_Deine Aufgaben:_
1) Welchen Monatspreis soll die Streamingplattform von DirecTV laut dem Text über die Übernahme von Time Warner haben?
2) Bitte nenne alle Punkte der „Magna Charta“ aus dem Text über die Übernahme von Time Warner, die mit „Erstens“ bis „Viertens“ eingeleitet werden.

_Vorliegender Text:_
------------------------------

Time Warner-CEO Jeffrey Bewkes. By David Shankbone - Own work, CC BY 3.0.

Eine Woche nach Bekanntwerden von AT&Ts mehr als 80 Milliarden teuren Übernahmeangebot für Time Warner ist die Debatte über Sinn- und Unsinn des Deals bereits im vollen Gange. So zeigten sich AT&T-Boss Randall Stephenson und Time Warner-Chef Jeff Bewkes auf einer Konferenz des Wall Street Journal gemeinsam in der Öffentlichkeit, um die Vorzüge der Übernahme zu betonen. Dabei wurden auch neue Details bekannt. Stephenson überraschte die anwesenden Journalisten mit der Ankündigung, dass AT&Ts Tochter DirecTV in wenigen Monaten eine eigene Streamingplattform launchen wird, in die nach dem Kauf von Time Warner auch Content von Warner Bros. und Turner Broadcasting-Sendern integriert werden soll. Der Service, der mehr als 100 Premium-Sender umfasst und mit speziell auf Mobile-User abgestimmt ist, soll 35 Dollar pro Monat kosten.

Hauptziel des Auftritts war jedoch Kritikern des Mergers frühzeitig Wind aus den Segeln zu nehmen. Bewkes und Stephenson präsentierten eine selbst ernannte "Magna Charta", die explizit auf die Sorgen von Verbraucherschutzorganisationen und progressiven Medien-Reform-NGOs einging. Erstens, versicherten die Manager, wird AT&T niemals exklusiven Time Warner-Content vertreiben, da sie so das Geschäftsmodell untergraben würden, Filme, Serien, und TV-Sender an eine möglich große Zahl an Distributoren zu vertreiben. Zweitens, unterstrich Stephenson, werde AT&T selbstverständlich weiterhin Sender von allen konkurrierenden Medienkonzernen an seine Pay-TV-Kunden übertragen. Drittens, würde die journalistische Unabhänigkeit von Time Warner-Tochter CNN nicht angerührt. Viertens soll Time Warner zu einem Innovationscenter in Bezug auf targeted advertising ausgebaut werden, um vermeintlich anonymisierte Zielgruppenwerbung zu generieren, indem AT&T-Nutzerdaten mit TV-Werbung verknüpft wird. Schließlich erhofft sich AT&T mit seinem neuen OTT-Angebot ('Over The Top') spätestens nach der flächendeckenden Einführung des Mobilfunkstandards 5G einen erfolgreichen Angriff auf die Kabelindustrie, deren Programmpakete weitaus teurer sind.

------------------------------

_Gegebene Daten:_
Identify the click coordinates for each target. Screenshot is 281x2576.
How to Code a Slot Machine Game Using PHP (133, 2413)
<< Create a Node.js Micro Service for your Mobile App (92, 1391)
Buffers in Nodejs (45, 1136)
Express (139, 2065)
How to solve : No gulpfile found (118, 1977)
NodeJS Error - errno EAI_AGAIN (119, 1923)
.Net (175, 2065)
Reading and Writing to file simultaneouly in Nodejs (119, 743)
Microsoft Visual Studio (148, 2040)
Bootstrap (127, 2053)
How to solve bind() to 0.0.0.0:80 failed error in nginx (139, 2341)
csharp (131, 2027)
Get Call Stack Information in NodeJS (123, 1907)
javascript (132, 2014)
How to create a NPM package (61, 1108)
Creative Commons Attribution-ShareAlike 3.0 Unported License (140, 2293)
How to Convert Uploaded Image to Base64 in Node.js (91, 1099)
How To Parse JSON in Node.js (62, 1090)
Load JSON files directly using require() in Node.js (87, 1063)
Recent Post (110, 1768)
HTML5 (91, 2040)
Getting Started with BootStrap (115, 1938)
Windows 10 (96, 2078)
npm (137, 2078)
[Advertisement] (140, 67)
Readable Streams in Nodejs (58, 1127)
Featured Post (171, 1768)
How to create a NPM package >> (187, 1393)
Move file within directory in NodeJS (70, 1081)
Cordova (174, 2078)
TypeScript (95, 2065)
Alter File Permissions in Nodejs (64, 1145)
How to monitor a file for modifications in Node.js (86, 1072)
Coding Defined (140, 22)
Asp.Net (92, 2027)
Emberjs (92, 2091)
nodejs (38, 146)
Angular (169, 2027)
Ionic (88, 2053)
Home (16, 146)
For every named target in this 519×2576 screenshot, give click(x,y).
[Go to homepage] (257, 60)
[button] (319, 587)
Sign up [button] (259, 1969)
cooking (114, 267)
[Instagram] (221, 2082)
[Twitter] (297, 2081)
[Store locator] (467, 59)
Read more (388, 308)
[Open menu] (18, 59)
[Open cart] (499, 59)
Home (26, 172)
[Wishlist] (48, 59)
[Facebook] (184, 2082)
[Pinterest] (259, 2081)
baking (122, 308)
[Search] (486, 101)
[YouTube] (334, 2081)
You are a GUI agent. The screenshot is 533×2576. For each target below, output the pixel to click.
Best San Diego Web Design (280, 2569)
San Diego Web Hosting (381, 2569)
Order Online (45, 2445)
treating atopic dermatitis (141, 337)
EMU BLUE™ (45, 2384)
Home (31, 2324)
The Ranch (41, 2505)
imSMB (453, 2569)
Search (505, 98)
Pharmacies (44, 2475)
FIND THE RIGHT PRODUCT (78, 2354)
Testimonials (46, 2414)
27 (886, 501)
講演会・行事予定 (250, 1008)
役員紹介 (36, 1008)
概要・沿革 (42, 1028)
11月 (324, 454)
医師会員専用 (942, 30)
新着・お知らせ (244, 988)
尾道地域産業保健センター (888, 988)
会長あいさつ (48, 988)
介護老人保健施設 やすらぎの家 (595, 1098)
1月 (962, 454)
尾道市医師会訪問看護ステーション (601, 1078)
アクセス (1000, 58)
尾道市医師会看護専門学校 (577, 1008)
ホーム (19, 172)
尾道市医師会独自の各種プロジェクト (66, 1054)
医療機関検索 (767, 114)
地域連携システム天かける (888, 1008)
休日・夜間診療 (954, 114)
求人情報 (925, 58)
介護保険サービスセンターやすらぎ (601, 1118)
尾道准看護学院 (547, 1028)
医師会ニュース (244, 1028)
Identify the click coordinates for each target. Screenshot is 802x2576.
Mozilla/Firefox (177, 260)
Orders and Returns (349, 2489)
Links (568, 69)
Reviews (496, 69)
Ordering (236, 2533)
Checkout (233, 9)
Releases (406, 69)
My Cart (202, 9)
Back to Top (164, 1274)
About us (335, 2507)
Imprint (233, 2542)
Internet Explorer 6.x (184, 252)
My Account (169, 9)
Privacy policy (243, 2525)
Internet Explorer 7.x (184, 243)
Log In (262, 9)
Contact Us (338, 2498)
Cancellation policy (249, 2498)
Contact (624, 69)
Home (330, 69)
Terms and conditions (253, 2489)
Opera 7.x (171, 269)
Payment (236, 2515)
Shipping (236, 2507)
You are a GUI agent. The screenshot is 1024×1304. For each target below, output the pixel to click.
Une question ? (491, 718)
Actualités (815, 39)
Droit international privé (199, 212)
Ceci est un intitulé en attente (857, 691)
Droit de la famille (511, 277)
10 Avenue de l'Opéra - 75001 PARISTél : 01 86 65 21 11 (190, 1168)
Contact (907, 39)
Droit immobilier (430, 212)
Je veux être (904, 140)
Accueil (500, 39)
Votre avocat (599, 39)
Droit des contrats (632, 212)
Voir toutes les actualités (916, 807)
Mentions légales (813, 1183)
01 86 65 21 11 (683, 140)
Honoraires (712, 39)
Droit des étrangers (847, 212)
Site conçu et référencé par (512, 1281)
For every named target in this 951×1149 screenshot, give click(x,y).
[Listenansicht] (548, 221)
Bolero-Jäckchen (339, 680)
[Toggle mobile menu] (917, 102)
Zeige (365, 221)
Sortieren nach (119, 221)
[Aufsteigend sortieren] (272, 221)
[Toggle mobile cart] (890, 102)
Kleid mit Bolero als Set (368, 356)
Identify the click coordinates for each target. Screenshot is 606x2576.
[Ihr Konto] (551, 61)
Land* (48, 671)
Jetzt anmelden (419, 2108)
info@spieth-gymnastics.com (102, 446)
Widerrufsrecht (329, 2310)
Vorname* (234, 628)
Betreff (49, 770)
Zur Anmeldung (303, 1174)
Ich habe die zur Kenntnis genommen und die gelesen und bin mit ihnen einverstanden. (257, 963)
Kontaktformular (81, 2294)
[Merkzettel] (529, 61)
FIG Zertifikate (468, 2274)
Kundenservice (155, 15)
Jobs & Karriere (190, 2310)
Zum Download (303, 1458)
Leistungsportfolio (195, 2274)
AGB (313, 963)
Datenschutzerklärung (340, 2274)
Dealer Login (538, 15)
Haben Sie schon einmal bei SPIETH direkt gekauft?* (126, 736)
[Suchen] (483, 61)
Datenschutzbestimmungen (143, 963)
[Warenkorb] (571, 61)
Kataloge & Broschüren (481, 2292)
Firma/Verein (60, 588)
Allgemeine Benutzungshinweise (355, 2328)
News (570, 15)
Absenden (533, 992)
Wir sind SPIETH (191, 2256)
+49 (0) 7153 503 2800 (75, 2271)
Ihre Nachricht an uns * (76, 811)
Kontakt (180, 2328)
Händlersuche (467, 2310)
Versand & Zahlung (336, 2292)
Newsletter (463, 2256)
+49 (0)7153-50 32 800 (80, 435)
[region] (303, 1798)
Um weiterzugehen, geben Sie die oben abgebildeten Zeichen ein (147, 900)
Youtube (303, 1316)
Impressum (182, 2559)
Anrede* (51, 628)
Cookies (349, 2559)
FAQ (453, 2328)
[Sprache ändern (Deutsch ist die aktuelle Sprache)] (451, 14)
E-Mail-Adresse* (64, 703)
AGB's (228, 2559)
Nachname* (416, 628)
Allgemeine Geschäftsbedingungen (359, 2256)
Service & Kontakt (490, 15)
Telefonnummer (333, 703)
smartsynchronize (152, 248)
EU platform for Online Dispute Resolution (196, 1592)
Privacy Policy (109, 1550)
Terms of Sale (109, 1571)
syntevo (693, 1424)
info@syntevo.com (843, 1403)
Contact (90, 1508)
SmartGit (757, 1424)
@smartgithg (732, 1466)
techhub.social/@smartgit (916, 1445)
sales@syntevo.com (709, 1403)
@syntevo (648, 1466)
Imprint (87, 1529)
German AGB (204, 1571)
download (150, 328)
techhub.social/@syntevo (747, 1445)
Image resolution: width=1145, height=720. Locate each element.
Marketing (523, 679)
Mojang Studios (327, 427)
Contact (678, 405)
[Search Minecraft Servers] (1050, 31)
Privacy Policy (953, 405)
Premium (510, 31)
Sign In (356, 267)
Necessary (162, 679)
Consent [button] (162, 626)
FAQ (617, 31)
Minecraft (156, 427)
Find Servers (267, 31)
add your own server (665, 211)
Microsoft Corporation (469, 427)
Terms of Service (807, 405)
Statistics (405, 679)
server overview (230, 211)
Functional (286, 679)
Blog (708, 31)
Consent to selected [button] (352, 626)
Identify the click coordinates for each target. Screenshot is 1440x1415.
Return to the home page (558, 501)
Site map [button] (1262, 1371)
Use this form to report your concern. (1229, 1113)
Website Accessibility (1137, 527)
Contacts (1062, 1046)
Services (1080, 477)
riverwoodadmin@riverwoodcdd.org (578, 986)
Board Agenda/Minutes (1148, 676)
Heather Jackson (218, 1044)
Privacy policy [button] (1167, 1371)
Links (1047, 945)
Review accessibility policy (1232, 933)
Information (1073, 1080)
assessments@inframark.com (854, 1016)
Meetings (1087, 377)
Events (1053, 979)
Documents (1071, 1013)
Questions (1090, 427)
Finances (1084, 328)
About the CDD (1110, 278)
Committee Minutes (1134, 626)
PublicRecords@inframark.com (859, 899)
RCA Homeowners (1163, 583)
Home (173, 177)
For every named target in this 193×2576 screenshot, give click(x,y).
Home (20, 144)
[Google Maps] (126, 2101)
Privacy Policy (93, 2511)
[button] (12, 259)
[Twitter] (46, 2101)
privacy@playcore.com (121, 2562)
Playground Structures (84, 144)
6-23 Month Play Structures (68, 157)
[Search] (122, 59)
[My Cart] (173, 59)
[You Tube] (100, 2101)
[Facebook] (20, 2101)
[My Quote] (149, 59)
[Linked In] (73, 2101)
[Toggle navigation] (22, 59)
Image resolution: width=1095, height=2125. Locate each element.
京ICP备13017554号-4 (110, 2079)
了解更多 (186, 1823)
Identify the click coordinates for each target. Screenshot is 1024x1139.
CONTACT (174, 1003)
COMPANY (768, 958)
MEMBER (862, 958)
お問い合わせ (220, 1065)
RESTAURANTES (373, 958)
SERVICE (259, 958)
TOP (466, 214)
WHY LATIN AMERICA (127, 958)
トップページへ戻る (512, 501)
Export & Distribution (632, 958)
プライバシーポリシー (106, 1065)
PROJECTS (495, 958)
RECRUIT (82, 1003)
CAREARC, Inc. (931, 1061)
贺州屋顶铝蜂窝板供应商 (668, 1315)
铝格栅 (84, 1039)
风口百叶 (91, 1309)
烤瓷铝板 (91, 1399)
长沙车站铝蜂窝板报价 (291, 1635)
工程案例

------------------------------

_Lösungen:_
1) 35 Dollar pro Monat.

2)
- AT&T wird niemals exklusiven Time Warner-Content vertreiben.
- AT&T wird weiterhin Sender von allen konkurrierenden Medienkonzernen an seine Pay-TV-Kunden übertragen.
- Die journalistische Unabhängigkeit der Time Warner-Tochter CNN wird nicht angerührt.
- Time Warner soll zu einem Innovationscenter in Bezug auf targeted advertising ausgebaut werden.